If the RTÉ National Symphony Orchestra's 2016-17 season got off to an unusually sombre start last week, then that was because the opening work, Mahler's Kindertotenlieder (songs on the death of children) had been chosen as a vehicle for the chocolate-dark tones of Irish mezzo-soprano Patricia Bardon, who delivered her part with an imposing blend of mist and gravity.
The instrumentation of these songs is characteristically a miracle of orchestral transparency, and optimal balances between soloist and accompaniment were further assured by the light touch of guest conductor Jonas Alber. A similar delicacy pervaded the more subdued moments of Bruckner's Symphony No 5, where attentive terracing of the very softest dynamics was one detail among many that helped articulate the vast architecture of this 80-minute score.
Except in the scherzo, when the required fluctuations of tempo had a slightly unsettled feel, Alber’s pacing hit the mark, the Adagio in particular capturing the elusive ideal of unhurried impulsion. And while the portentous fanfares of the finale will always strike some ears as overblown in the metaphorical sense, on this occasion there was never any danger that they would be literally so.
There was much to enjoy in a solo evening recital at the National Concert Hall by Malaysian-born pianist Bobby Chen.

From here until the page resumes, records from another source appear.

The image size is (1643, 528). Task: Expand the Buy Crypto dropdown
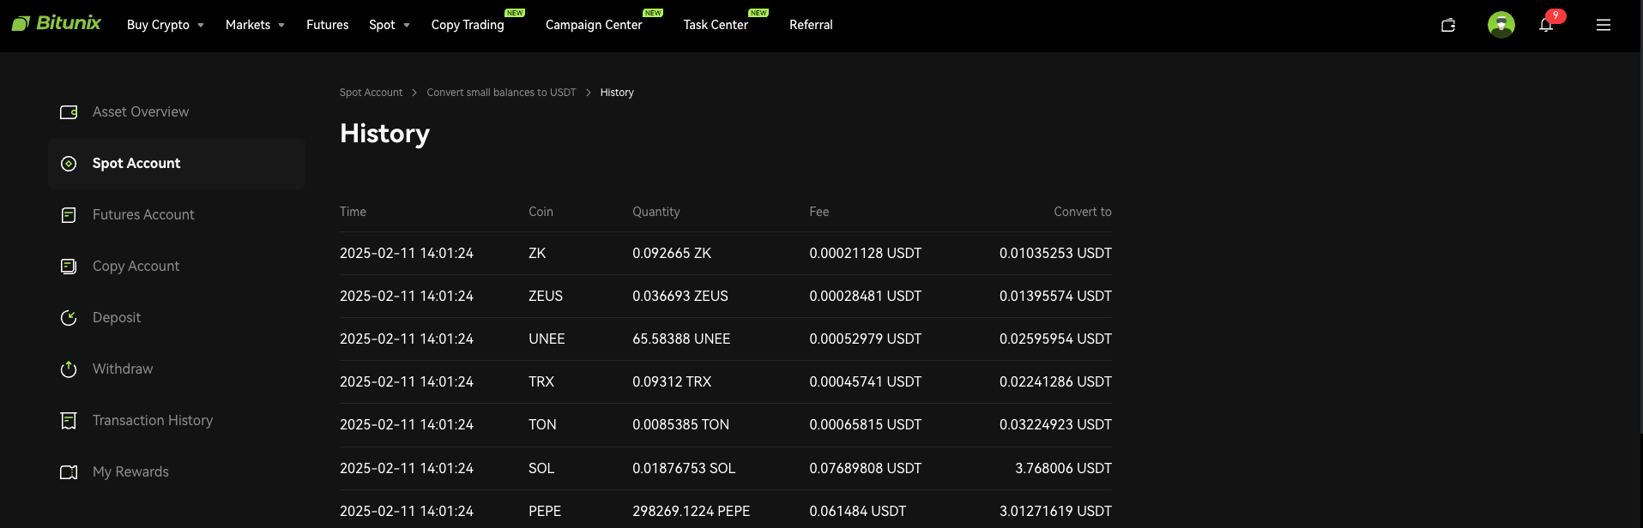(165, 25)
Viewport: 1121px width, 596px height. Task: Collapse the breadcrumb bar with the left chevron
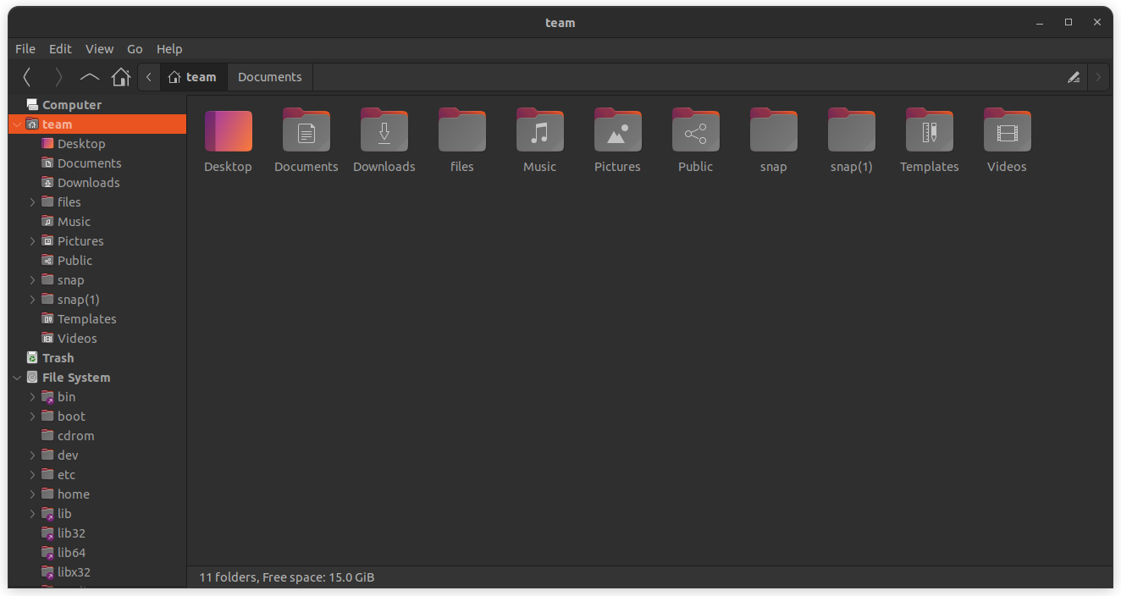pyautogui.click(x=147, y=76)
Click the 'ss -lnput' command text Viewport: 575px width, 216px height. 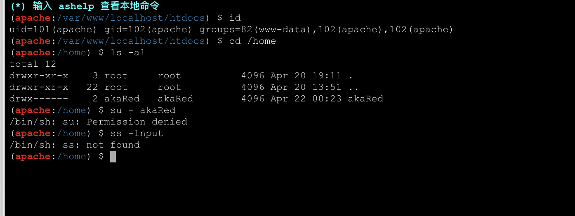pos(137,133)
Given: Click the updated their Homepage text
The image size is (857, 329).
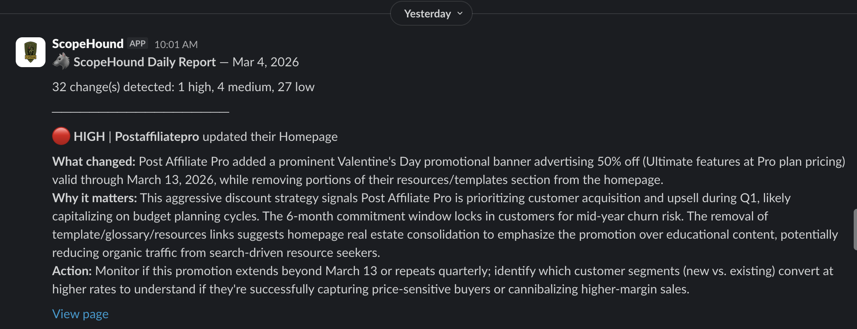Looking at the screenshot, I should (x=270, y=137).
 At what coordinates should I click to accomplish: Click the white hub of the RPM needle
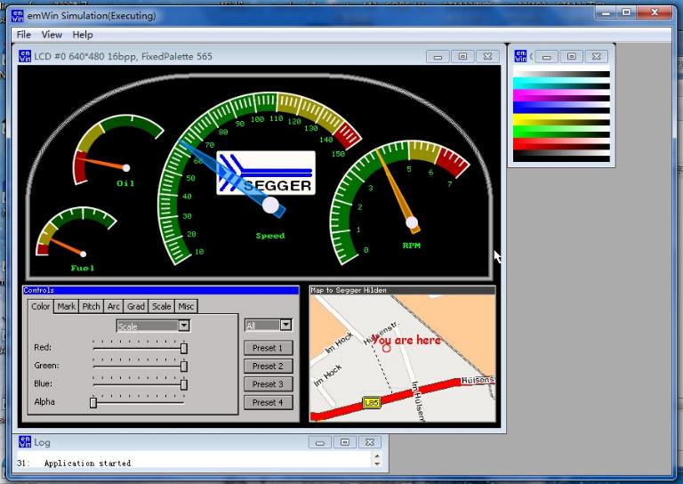pyautogui.click(x=413, y=222)
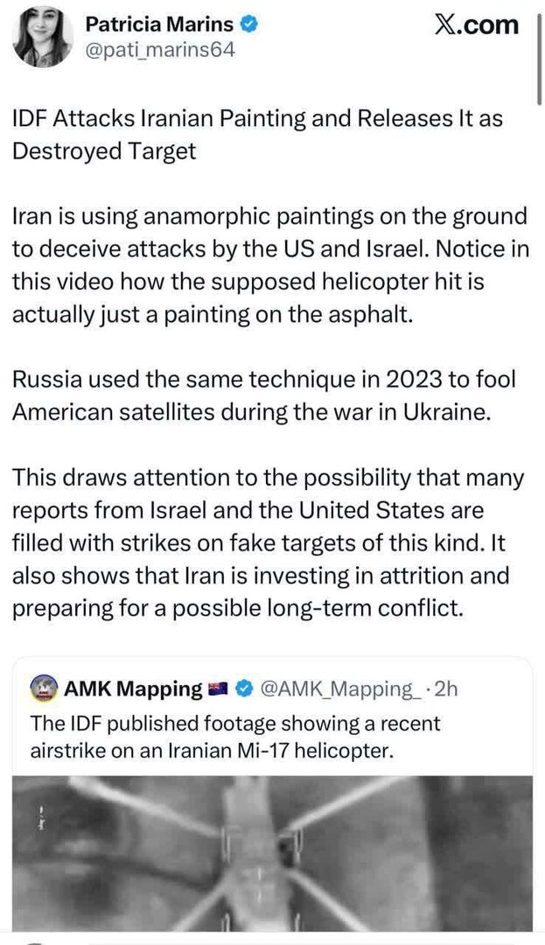Click the phrase "Destroyed Target" in the post
Image resolution: width=545 pixels, height=945 pixels.
coord(104,151)
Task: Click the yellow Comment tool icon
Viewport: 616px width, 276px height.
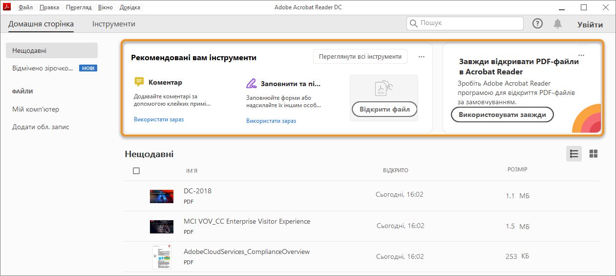Action: pos(139,82)
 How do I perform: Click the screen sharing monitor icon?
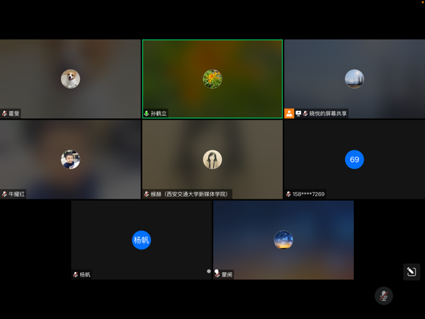pyautogui.click(x=298, y=114)
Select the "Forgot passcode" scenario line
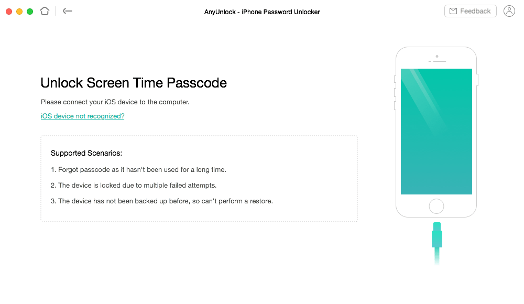Viewport: 524px width, 304px height. click(138, 169)
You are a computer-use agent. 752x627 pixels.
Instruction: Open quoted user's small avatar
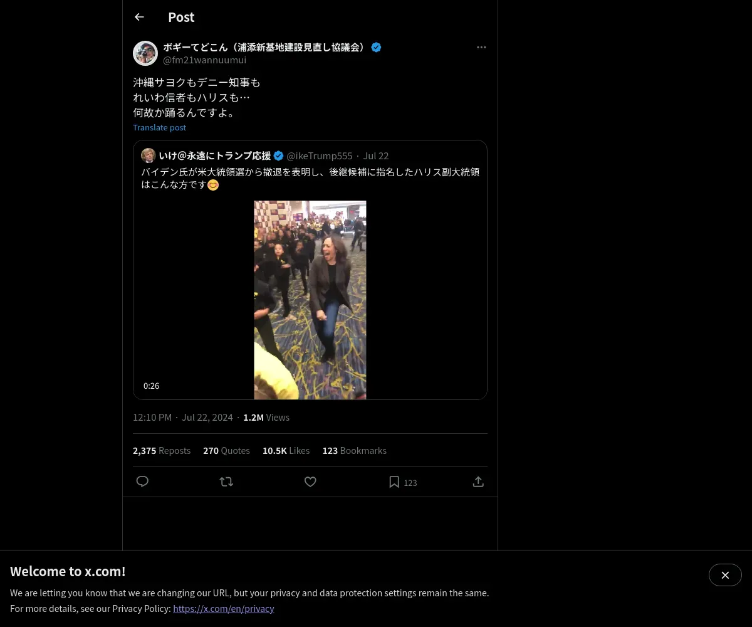pyautogui.click(x=149, y=155)
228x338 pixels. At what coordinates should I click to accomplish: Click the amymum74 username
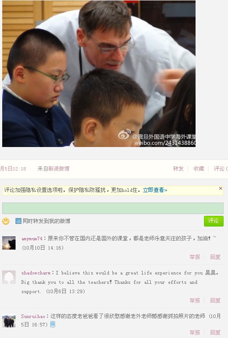(x=32, y=239)
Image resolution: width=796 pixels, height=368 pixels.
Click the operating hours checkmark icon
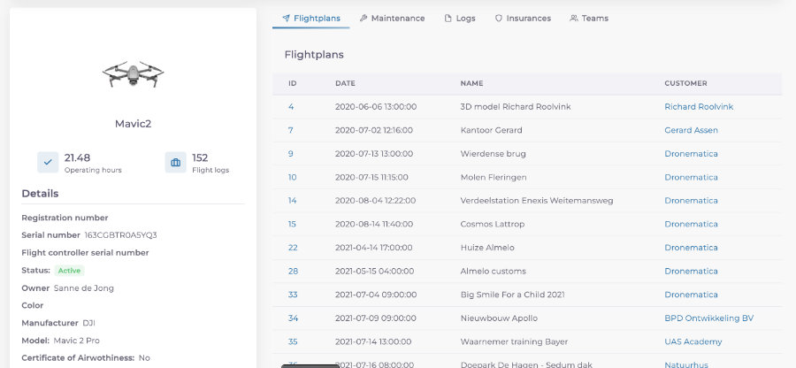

With the partial exception of Busoni's mighty piano transcription of Bach's solo violin chaconne, all items dated from the 19th century, and Chen seemed to play each one of them better than the last.
The interpretations were minutely memorised, and their only aspects that didn't entirely convince lay specifically in the need for slightly less weight in the filigree work of Schubert's Four Impromptus D 899 and in some surprising (albeit deliberate) hold-ups in Beethoven's Moonlight Sonata Op 27 No 2 . That said, no listener could have been in any doubt as to the relationship between melody and accompaniment, or as to the music's underlying metre.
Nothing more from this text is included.